The input
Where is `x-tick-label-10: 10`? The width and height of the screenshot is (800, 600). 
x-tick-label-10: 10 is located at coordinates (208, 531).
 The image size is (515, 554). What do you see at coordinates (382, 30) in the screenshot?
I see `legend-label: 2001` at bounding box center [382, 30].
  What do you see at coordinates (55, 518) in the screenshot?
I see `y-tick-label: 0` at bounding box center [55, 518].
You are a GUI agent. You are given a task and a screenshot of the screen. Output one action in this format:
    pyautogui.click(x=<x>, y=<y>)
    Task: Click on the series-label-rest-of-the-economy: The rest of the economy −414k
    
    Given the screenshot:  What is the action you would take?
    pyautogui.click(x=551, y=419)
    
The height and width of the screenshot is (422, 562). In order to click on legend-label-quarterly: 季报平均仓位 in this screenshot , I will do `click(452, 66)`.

---

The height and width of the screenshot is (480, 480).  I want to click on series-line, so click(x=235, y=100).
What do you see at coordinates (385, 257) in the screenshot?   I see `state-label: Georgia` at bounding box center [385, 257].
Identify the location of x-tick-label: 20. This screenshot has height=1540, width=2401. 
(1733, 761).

...

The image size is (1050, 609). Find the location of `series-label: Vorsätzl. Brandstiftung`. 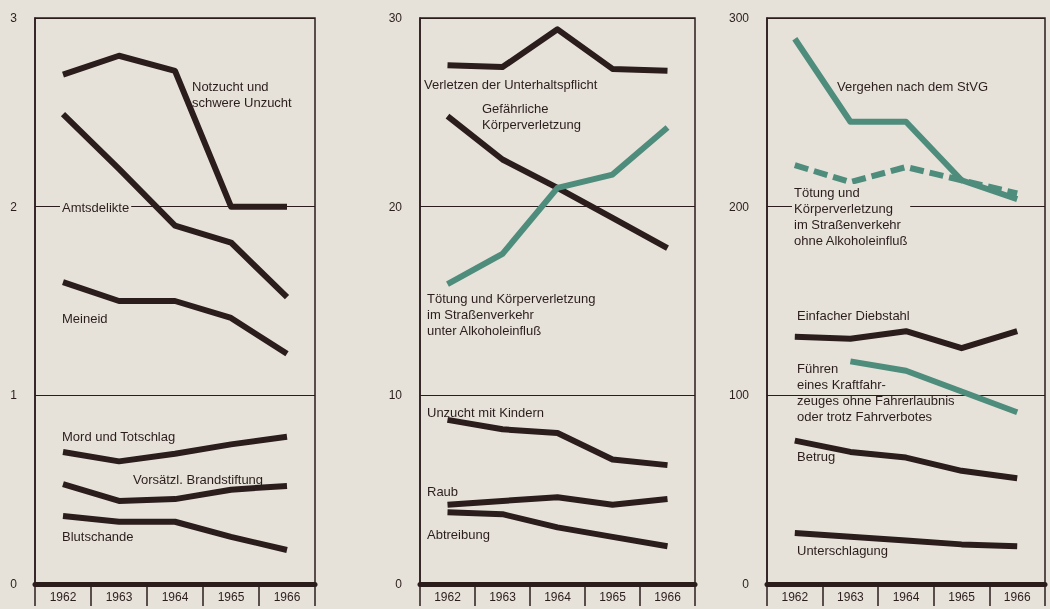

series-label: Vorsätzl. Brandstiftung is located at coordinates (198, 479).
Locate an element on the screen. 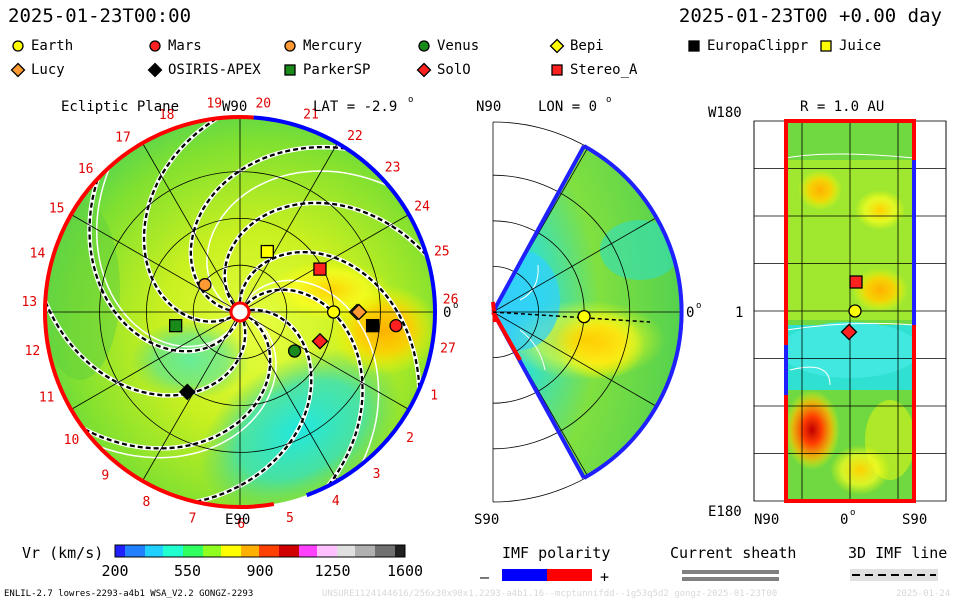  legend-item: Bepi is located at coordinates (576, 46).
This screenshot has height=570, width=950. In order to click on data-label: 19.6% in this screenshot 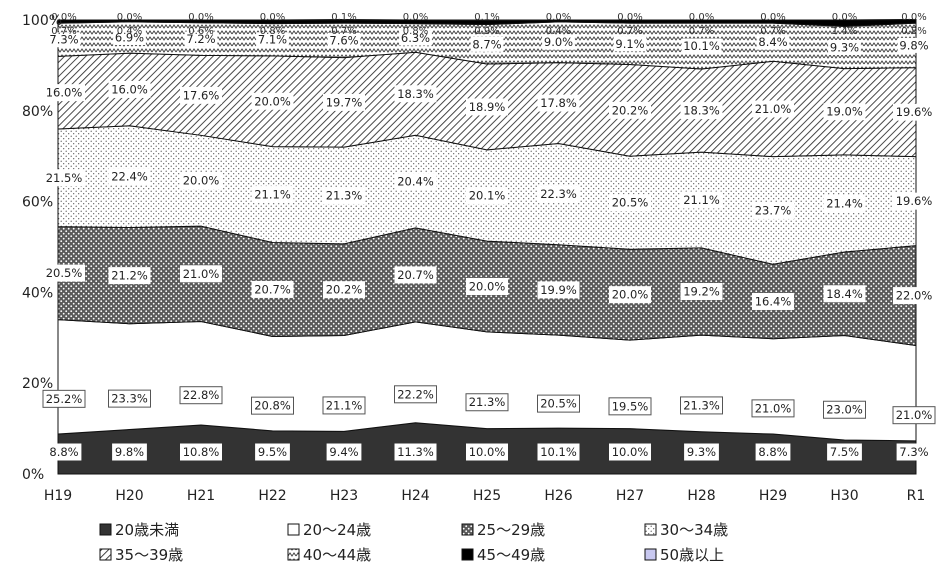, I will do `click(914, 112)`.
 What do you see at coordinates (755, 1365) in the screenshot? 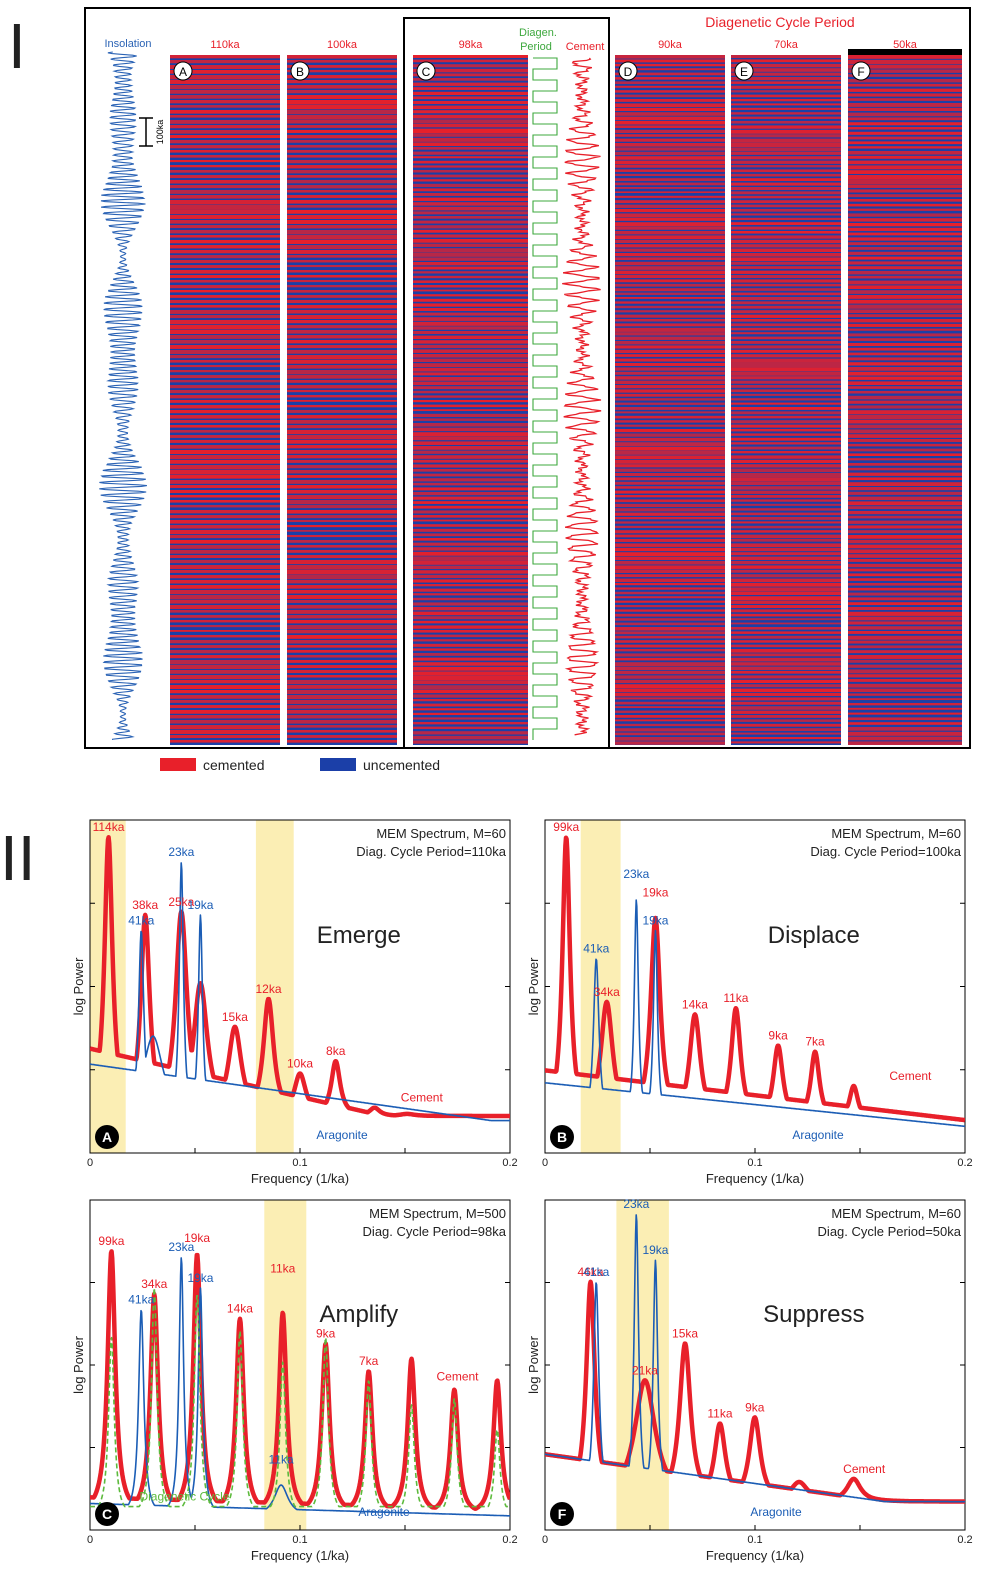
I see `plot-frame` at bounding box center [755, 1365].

Work task
Please list every line of the material above that contains the word "bounding".

Result for this task
I see `legend-label: 2001` at bounding box center [382, 30].
I see `y-tick-label: 0` at bounding box center [55, 518].
What do you see at coordinates (385, 257) in the screenshot?   I see `state-label: Georgia` at bounding box center [385, 257].
I see `plot-frame` at bounding box center [755, 1365].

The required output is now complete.